Where the word "Radio" shows up in the entries below, please copy the whole line.

====== Supplied material ======

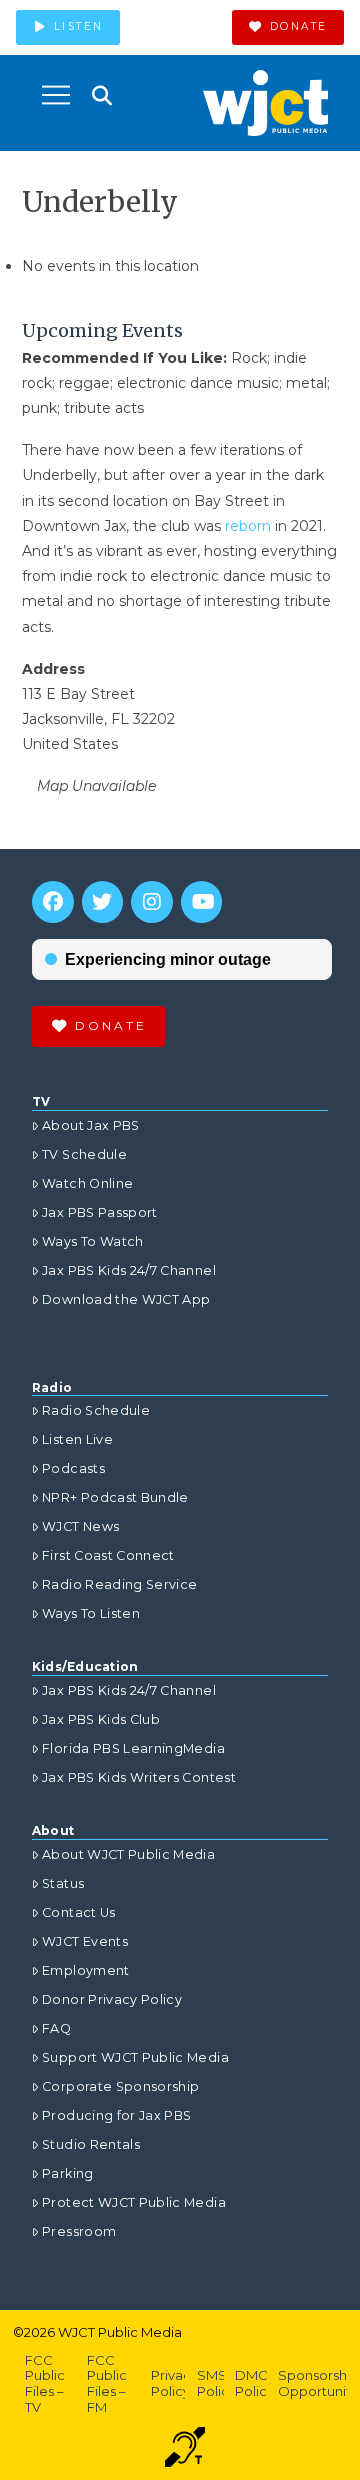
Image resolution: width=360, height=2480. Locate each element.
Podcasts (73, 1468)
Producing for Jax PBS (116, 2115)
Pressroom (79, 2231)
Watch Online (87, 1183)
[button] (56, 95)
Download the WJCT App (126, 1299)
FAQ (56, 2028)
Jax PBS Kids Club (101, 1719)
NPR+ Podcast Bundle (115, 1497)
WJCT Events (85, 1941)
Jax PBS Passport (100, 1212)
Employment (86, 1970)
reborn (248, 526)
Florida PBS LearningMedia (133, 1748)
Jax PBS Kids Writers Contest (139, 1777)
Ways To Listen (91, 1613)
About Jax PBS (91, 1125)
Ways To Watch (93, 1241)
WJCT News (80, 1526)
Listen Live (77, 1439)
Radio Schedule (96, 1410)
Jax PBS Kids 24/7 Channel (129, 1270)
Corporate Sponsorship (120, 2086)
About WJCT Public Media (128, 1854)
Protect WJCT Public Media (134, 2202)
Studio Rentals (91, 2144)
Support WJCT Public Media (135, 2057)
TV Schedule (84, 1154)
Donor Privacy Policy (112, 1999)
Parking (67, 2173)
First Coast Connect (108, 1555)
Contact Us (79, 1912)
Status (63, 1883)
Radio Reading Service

======

> _The completed task_:
Radio Schedule (96, 1410)
Radio Reading Service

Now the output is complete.